Spektofotometer adalah alat yang digunakan untuk mengukur energi
secara relatif jika energi tersebut ditransmisikan, direfleksikan, atau
diemisikan sebagai fungsi dari panjang gelombang. Spektrofotometer
menghasilkan sinar dari spektrum dengan panjang gelombang tertentu, dan
fotometer adalah alat pengukur intensitas cahaya yang ditransmisikan atau
yang diabsorpsi. Apabila radiasi atau cahaya putih dilewatkan melalui larutan
berwarna, maka radiasi dengan panjang gelo mbang tertentu akan diserap
(absorbsi) secara selektif dan radiasi lainnya akan diteruskan (transmisi).
Absorbansi adalah perbandingan intensitas sinar yang diserap dengan
intensitas sinar datang. Nilai absorbansi ini akan bergantung pada kadar zat
yang terkandung di dalamnya, semakin banyak kadar zat yang terkandung
dalam suatu sampel maka semakin banyak molekul yang akan menyerap
cahaya pada panjang gelombang tertentu sehingga nilai absorbansi semakin
besar atau dengan kata lain nilai absorbansi akan berbanding lurus dengan
konsentrasi zat yang terkandung didalam suatu sampel. Jika suatu molekul
bergerak dari suatu tingkat energi ke tingkat energi yang lebih rendah
maka beberapa energi akan dilepaskan. Energi ini dapat hilang sebagai
radiasi dan dapat dikatakan telah terjadi emisi radiasi. Jika suatu molekul
dikenai suatu radiasi elektromagnetik pada frekuensi yang sesuai sehingga
energi molekul tersebut ditingkatkan ke level yang lebih tinggi, maka terjadi
peristiwa penyerapan (absorpsi) energi oleh molekul. Suatu grafik yang
menghubungkan antara banyaknya sinar yang diserap dengan frekuensi
(panjang gelombang) sinar merupakan spektrum absorpsi (jamak: spektra).
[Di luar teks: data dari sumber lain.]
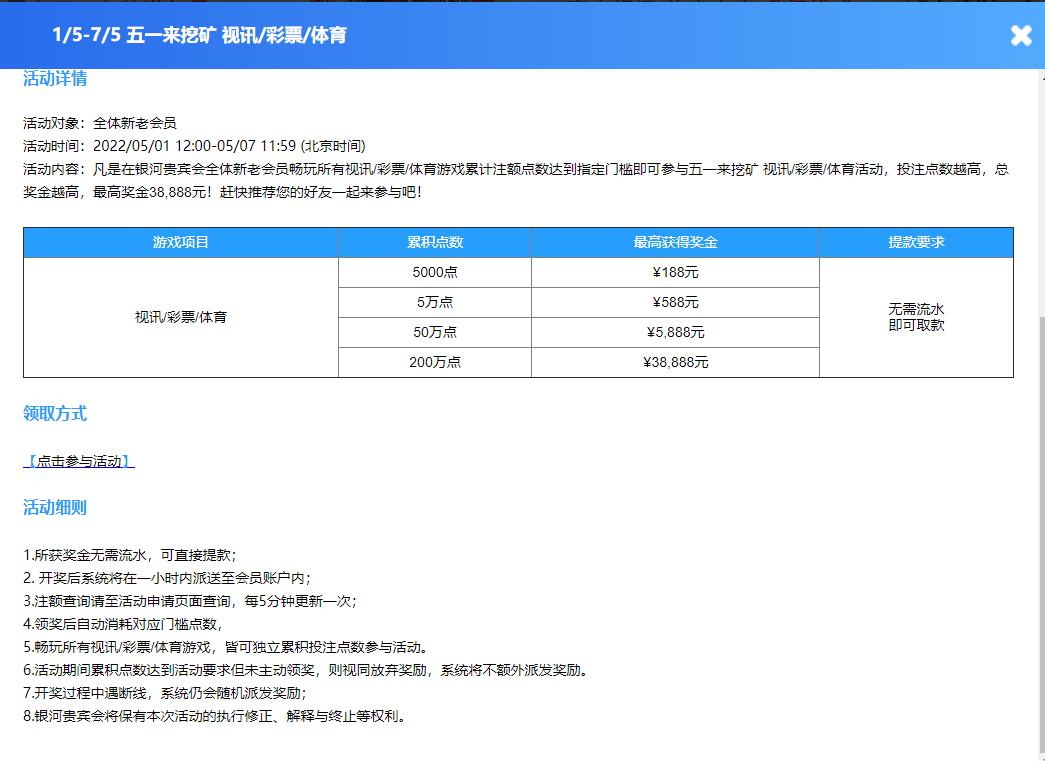Viewport: 1045px width, 761px height.
Task: Select the 活动细则 section heading
Action: [x=55, y=508]
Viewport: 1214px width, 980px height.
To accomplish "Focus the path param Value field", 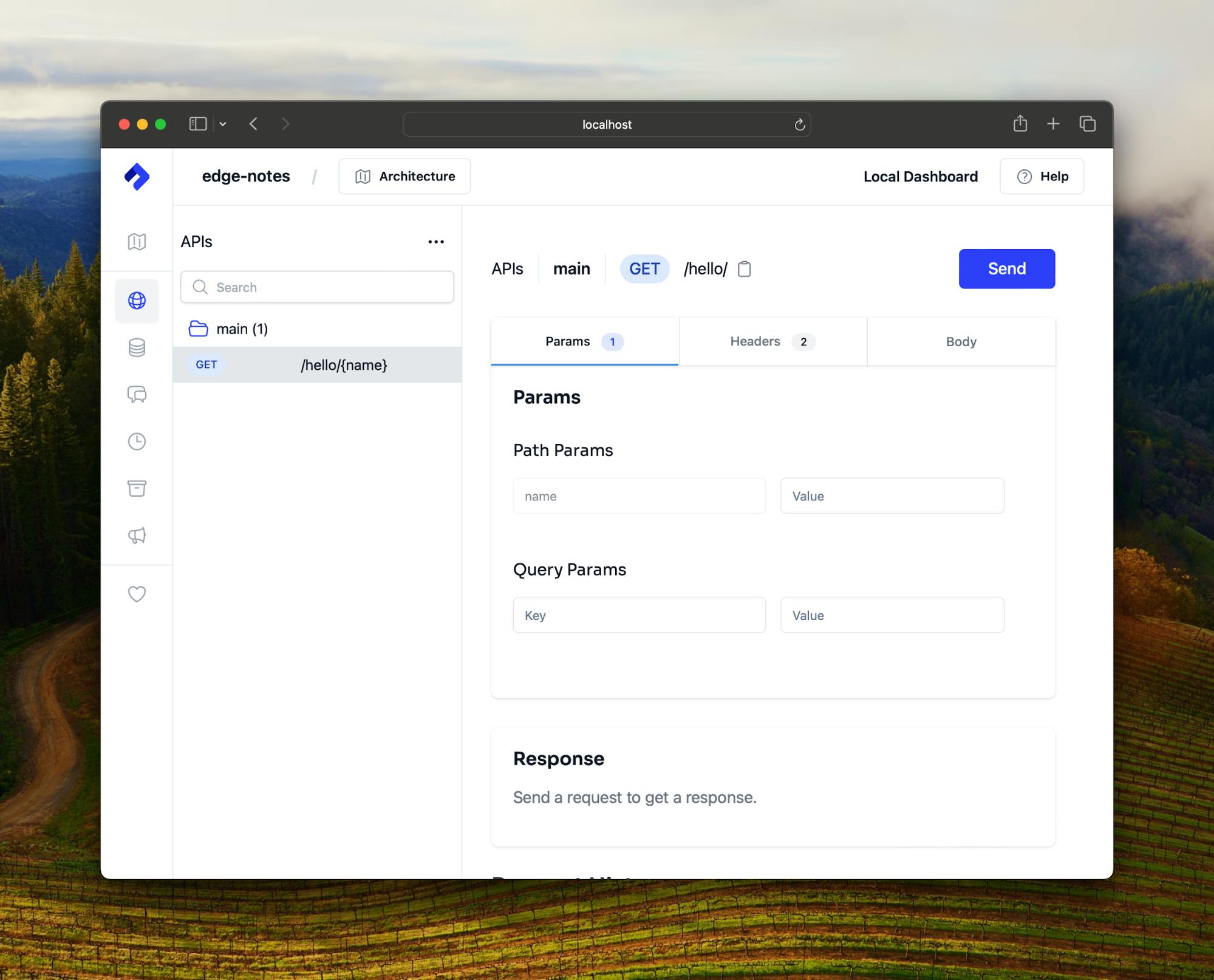I will pyautogui.click(x=892, y=496).
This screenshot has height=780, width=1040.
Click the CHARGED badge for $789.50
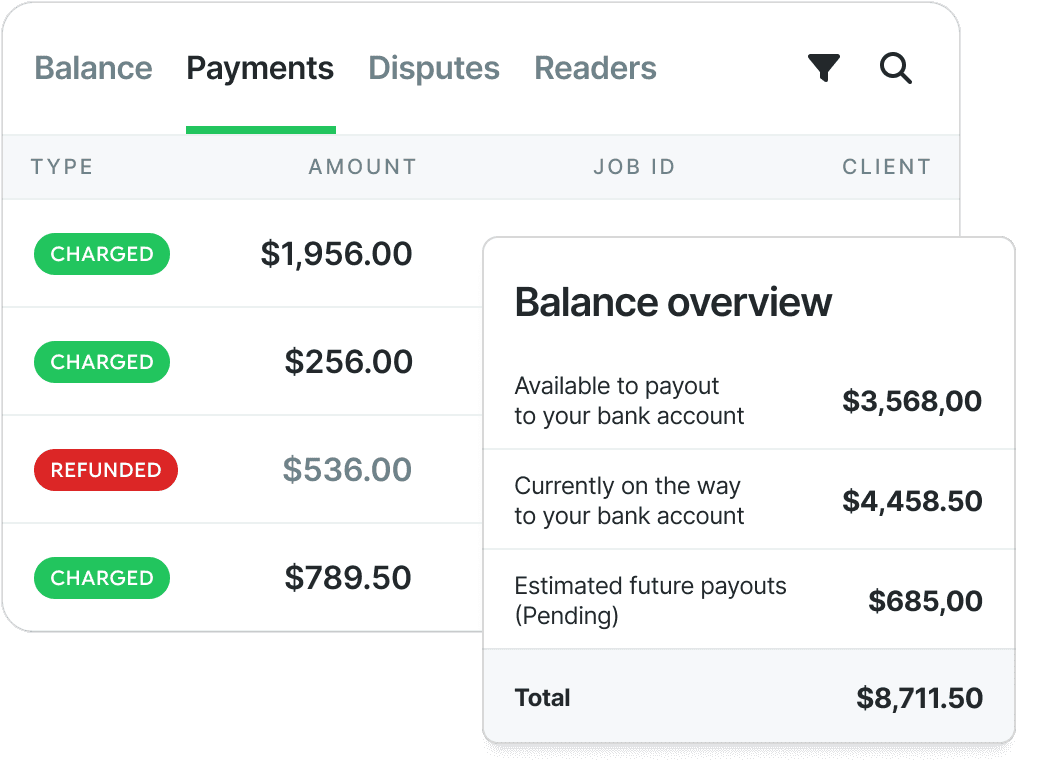click(x=102, y=578)
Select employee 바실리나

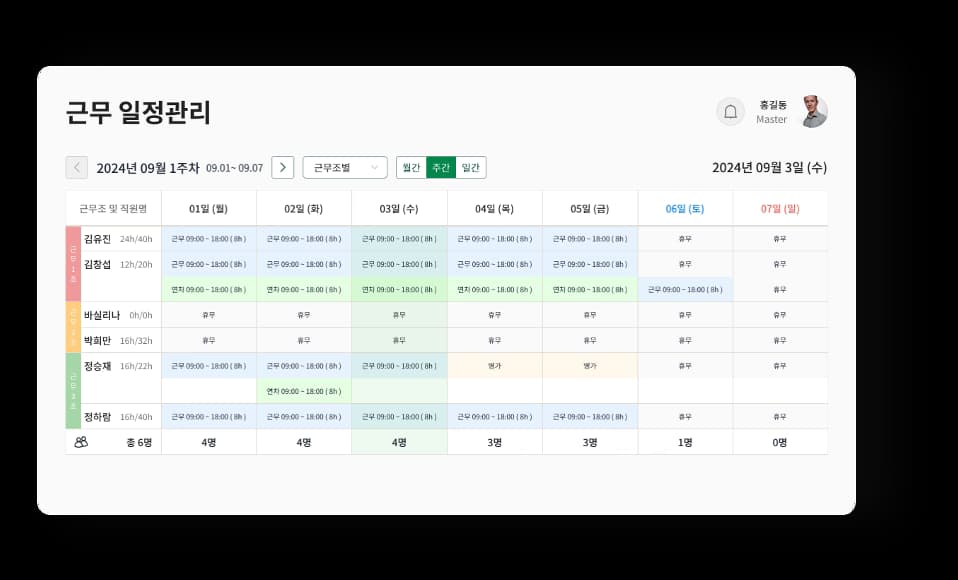[103, 313]
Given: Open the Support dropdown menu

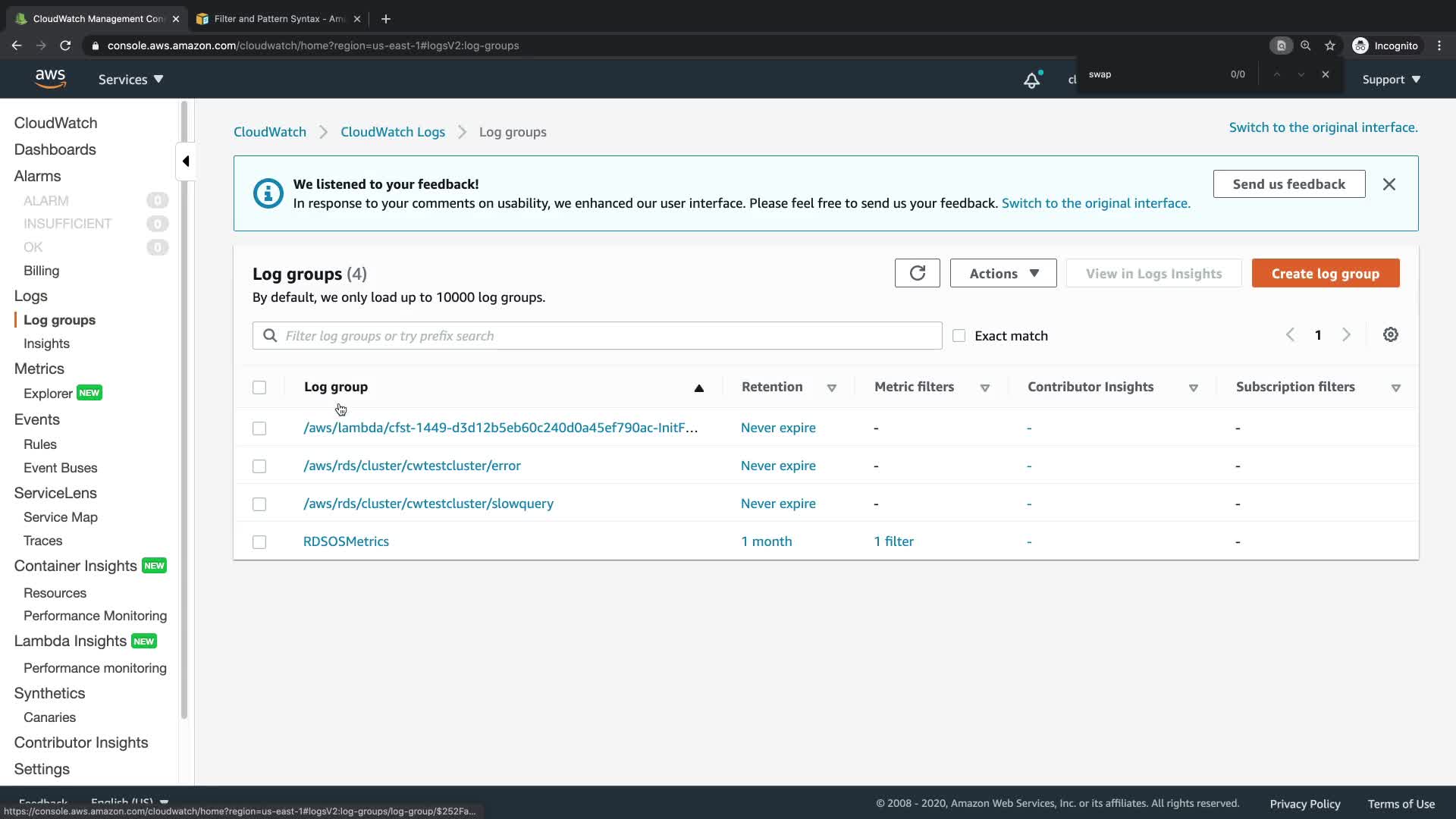Looking at the screenshot, I should click(x=1391, y=80).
Spektra juga dapat berfungsi sebagai bahan informasi yang bermanfaat untuk
analisa kualitatif. Banyaknya sinar yang diabsorpsi pada panjang gelombang
tertentu sebanding dengan banyaknya molekul yang menyerap radiasi,
sehingga spektra absorpsi juga dapat digunakan untuk analisa kuantitatif
(Neldawati, dkk., 2013).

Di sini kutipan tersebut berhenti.